E anche l’italiana Eni si unisce al banchetto delle grandi compagnie petrolifere che grazie ai super prezzi del gas hanno incorniciato un 2022 da record. L’utile netto del gruppo italiano, controllato al 30% dal Tesoro, ha raggiunto i 13,3 miliardi di euro, ovvero 9 miliardi in più del 2021. Nel solo 4o trimestre dell’anno i profitti hanno toccato i 2,5 miliardi. L’utile operativo al netto delle componenti straordinarie (Ebit adjusted) sale a 20,4 miliardi, il doppio rispetto al 2021. Ne l2022 il flusso di cassa netto da attività operativa di Eni è stato di 17,46 miliardi, in aumento del 36% rispetto al 2021 mentre l’indebitamento finanziario è sceso di 2 miliardi attestandosi a 7 miliardi di euro. Eppure la produzione del gruppo italiano è scesa del 4% attestandosi a 1,610 milioni di barili equivalenti. “Per interruzioni non programmate e cause di forza maggiore”, spiega la società. Il dividendo annuale 2023 viene portato a 0,94 euro per azione, con un aumento del 7% rispetto al 2022. Eni continuerà a pagarlo in quattro rate trimestrali uguali, a settembre 2023, novembre 2023, marzo 2024 e maggio 2024. Lo indica il colosso energetico nella strategia 2023-2026. L’incremento non ha però soddisfatto le attese tanto che il titolo cala in borsa di oltre il 4%.

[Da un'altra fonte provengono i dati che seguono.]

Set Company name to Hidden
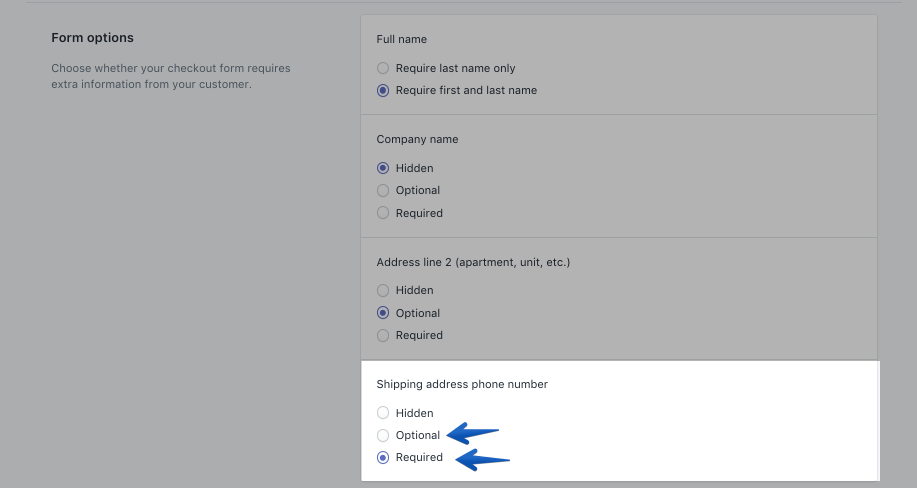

L’amministratore delegato del gruppo Claudio Descalzi, che a breve si giocherà la riconferma, ha definito “eccellenti” i risultati “così come la capacità di garantire in tempi rapidi forniture stabili all’Italia e all’Europa e il progresso nei piani di decarbonizzazione”. Descalzi ricorda che “durante l’anno abbiamo concluso una serie di accordi e di attività per rimpiazzare in modo definitivo il gas russo entro il 2025, potendo contare sulle nostre solide relazioni con i paesi produttori e sul nostro modello di sviluppo accelerato, che ci consentiranno di incrementare i flussi di gas da Algeria, Egitto, Mozambico, Congo e Qatar”. L’amministratore delegato ha aggiunto che “Le nostre priorità strategiche restano confermate: continueremo a investire per assicurare la stabilità e regolarità delle forniture per soddisfare il fabbisogno energetico e perdecarbonizzare le nostre attività e l’offerta ai clienti, mantenendo la disciplina finanziaria indispensabile per garantire ritorni attrattivi agli azionisti“.

“Mentre la crisi climatica si aggrava e milioni di persone sono alle prese con maxi bollette e caro energia, Eni annuncia oggi un utile operativo adjusted di gruppo nell’esercizio 2022 di 20,4 miliardi di euro. I profitti più alti di sempre e più del doppio rispetto al 2021, frutto degli altissimi picchi di prezzo raggiunti nel 2022 dalle fonti fossili al centro del suo business, come il gas”. Così Greenpeace Italia e ReCommon osservando che “la gran parte di questi profitti andrà in forma di dividendi e riacquisto di azioni proprie a vantaggio degli azionisti, per il 70 per cento privati”. Le due ong chiedono quindi che “la tassazione degli extra-profitti delle società oil&gas sia rafforzata dai governi europei e sia resa permanente anziché limitata a congiunture di crisi energetiche, così da liberare maggiori risorse pubbliche per far fronte alla povertà energetica e favorire un’equa transizione verso le fonti rinnovabili”. Secondo Greenpeace e ReCommon, “anziché investire su una seria svolta verso la decarbonizzazione”, Eni “si limita a fare greenwashing, mentre continua a destinare gran parte dei propri investimenti a quelle stesse fonti fossili che hanno causato e alimentano la crisi climatica. Inoltre, puntare ancora sul gas significa condannare le famiglie e le imprese italiane a pagare bollette molto care anche nei prossimi anni”.